### Source passage
Start of Block
Jean-Claude Juncker has criticised EU countries pulling out of the United Nations (UN) migration pact during a speech in Berlin, where he said Europe “must do everything possible” to kill populism on the continent.

Speaking at an event held by German newspaper Süddeutsche Zeitung (SZ), the EU Commission president said that the growing number of European governments withdrawing from the agreement must be ignorant of its contents.

The list of countries to have exited, which so far includes Austria, Hungary, Croatia, Bulgaria, and most recently the Czech Republic, would not have pulled out of the pact “if they had read it”, Juncker argued, claiming that the principles of “shared responsibility” outlined in the document would actually lead to less illegal immigration.

On Wednesday the Czech Republic became the latest to announce it was rejecting the so-called Global Compact for Safe, Orderly and Regular Migration, which is due to be formally ratified at a meeting in Marrakech, Morocco, next month.
End of Block
### The task
Copy out the above passage on Juncker and the UN migration pact word for word, in full.

Saved entries:
Start of Block
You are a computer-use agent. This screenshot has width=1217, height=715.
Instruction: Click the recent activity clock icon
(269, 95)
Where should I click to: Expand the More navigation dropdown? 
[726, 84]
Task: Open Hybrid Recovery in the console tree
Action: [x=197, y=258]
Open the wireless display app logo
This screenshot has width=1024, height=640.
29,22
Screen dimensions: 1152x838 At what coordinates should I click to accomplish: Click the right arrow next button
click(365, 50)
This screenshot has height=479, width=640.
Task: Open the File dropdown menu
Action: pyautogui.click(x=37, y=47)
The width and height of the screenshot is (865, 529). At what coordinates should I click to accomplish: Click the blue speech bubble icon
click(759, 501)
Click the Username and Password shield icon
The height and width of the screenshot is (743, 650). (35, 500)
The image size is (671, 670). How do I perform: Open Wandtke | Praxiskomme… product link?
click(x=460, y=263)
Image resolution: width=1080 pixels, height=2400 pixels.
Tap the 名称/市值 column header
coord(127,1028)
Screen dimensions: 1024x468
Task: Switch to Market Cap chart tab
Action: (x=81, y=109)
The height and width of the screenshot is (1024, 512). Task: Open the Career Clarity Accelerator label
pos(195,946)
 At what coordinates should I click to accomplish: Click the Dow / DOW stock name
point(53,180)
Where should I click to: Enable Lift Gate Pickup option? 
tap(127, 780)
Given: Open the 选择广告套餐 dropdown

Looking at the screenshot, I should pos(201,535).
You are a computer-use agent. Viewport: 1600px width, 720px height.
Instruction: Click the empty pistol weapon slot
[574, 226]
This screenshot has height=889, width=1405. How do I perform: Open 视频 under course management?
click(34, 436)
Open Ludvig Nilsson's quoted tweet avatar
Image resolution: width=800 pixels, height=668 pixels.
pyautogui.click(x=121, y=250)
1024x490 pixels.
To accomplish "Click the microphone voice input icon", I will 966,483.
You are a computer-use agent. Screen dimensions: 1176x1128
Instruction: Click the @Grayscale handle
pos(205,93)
End of Block
### Task output
Jean-Claude Juncker has criticised EU countries pulling out of the United Nations (UN) migration pact during a speech in Berlin, where he said Europe “must do everything possible” to kill populism on the continent.

Speaking at an event held by German newspaper Süddeutsche Zeitung (SZ), the EU Commission president said that the growing number of European governments withdrawing from the agreement must be ignorant of its contents.

The list of countries to have exited, which so far includes Austria, Hungary, Croatia, Bulgaria, and most recently the Czech Republic, would not have pulled out of the pact “if they had read it”, Juncker argued, claiming that the principles of “shared responsibility” outlined in the document would actually lead to less illegal immigration.

On Wednesday the Czech Republic became the latest to announce it was rejecting the so-called Global Compact for Safe, Orderly and Regular Migration, which is due to be formally ratified at a meeting in Marrakech, Morocco, next month.